Prior to leases actually being issued or consideration of specific project proposals, the agency must first determine if competitive interest exists for research in the five areas. MMS must also evaluate other information related to those areas such as environmental factors and current commercial activities such as fishing and shipping.
The agency issued a Federal Register notice to be published Friday, April 18 that provides details about the five areas along with instructions for the public to provide comments. Individuals or organizations with competitive interest will have 30 days to provide comments, and the agency will accept public comments on the proposed lease areas for 60 days. The Federal Register notice will be published tomorrow.
The November notice also established interim guidelines for alternative energy research and testing on the OCS. MMS is preparing final regulations for the OCS Alternative Energy and Alternate Use program in accordance with the Energy Policy Act of 2005 and hopes to publish those regulations by the end of the year.
“We are excited to be moving forward and hope to work with interested and affected parties to advance our knowledge of important offshore energy resources,” stated Director Luthi.
Comments may be submitted by either of the following methods:
1. Federal eRulemaking Portal: Under the tab “More Search Options,” click Advanced Docket Search, then select “Minerals Management Service” from the agency drop-down menu, then click “submit.” In the Docket ID column, select MMS-2008-OMM-0020 to submit public comments and to view supporting and related materials available for this rulemaking.

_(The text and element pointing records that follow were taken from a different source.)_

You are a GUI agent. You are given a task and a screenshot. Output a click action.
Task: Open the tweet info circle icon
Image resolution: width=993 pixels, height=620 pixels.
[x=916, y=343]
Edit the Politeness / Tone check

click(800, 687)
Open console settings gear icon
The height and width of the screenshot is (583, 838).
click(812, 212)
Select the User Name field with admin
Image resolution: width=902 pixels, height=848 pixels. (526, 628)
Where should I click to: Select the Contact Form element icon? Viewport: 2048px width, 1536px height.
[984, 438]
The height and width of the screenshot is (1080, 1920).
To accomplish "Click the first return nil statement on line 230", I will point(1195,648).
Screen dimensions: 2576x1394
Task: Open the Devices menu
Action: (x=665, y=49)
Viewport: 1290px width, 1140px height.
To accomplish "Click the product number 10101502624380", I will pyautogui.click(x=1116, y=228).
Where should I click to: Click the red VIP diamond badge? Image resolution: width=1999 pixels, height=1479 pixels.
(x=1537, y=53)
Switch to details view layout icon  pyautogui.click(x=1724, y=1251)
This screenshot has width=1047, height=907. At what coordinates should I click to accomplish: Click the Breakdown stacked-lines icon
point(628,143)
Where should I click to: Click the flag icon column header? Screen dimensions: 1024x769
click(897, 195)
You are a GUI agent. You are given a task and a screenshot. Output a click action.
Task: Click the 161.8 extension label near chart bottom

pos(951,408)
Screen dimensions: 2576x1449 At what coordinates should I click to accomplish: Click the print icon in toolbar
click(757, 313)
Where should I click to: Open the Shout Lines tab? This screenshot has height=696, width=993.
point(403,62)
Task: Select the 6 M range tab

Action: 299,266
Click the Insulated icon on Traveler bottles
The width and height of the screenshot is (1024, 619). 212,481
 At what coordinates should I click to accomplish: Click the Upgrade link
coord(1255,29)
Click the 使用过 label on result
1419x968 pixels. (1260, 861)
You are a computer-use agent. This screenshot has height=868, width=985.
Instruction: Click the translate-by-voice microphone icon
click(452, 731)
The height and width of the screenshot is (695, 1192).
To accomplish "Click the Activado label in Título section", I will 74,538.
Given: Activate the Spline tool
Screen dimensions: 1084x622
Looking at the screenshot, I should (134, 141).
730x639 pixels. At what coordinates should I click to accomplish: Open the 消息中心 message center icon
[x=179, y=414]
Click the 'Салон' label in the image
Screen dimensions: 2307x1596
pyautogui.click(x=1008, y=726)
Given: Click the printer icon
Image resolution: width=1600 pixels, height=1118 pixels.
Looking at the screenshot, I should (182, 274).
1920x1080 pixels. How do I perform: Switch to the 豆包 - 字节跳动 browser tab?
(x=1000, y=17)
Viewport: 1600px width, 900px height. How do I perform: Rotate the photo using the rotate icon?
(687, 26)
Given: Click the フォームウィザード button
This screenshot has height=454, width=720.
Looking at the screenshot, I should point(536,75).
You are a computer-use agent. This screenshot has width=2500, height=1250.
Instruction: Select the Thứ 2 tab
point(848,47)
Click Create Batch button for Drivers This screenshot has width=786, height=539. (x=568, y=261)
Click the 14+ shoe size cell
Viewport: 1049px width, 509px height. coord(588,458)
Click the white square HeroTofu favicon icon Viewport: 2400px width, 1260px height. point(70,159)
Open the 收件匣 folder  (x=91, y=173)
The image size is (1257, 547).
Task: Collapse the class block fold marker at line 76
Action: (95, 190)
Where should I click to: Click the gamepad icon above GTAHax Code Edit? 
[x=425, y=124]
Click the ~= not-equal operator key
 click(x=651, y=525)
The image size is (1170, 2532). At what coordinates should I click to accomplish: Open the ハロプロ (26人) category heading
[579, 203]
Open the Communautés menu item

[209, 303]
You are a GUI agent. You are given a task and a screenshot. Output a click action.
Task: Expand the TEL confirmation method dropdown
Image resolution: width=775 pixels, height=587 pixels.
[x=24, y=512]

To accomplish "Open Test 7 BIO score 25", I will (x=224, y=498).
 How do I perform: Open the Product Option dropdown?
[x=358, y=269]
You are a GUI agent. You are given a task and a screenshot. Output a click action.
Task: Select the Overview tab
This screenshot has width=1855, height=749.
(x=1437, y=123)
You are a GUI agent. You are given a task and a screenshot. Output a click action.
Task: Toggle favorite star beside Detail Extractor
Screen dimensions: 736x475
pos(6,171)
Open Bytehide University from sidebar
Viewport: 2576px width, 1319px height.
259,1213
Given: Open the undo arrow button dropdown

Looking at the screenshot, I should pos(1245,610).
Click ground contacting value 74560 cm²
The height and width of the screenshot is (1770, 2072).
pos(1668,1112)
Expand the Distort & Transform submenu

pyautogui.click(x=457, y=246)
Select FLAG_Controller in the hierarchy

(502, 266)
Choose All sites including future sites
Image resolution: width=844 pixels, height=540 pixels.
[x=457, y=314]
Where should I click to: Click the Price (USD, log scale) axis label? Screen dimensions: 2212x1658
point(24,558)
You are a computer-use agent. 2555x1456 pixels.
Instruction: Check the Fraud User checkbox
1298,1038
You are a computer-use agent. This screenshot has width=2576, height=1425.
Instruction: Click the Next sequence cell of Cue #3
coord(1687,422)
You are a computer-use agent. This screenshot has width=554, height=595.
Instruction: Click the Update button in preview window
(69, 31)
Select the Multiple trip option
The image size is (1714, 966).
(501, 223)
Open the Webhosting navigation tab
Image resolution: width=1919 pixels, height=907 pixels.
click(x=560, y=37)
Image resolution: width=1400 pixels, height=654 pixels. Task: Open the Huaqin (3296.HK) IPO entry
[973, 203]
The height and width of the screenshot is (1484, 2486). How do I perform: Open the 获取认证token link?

2. Mailing your comments to the following address:
Minerals Management Service
Offshore Minerals Management
Alternative Energy and Alternate Use Team
381 Elden Street
Herndon, Virginia 20170-4817
The Energy Policy Act of 2005 authorized MMS to establish the OCS Alternative Energy and Alternate Use (AEAU) Program. Under this authority, MMS will regulate alternative energy projects and projects that involve the alternate use of existing oil and gas platforms on the OCS. Alternative energy includes, but is not limited to wind, wave, solar, underwater current and generation of hydrogen. Alternate uses of existing facilities may include aquaculture, research, education, recreation, or support for offshore operations and facilities.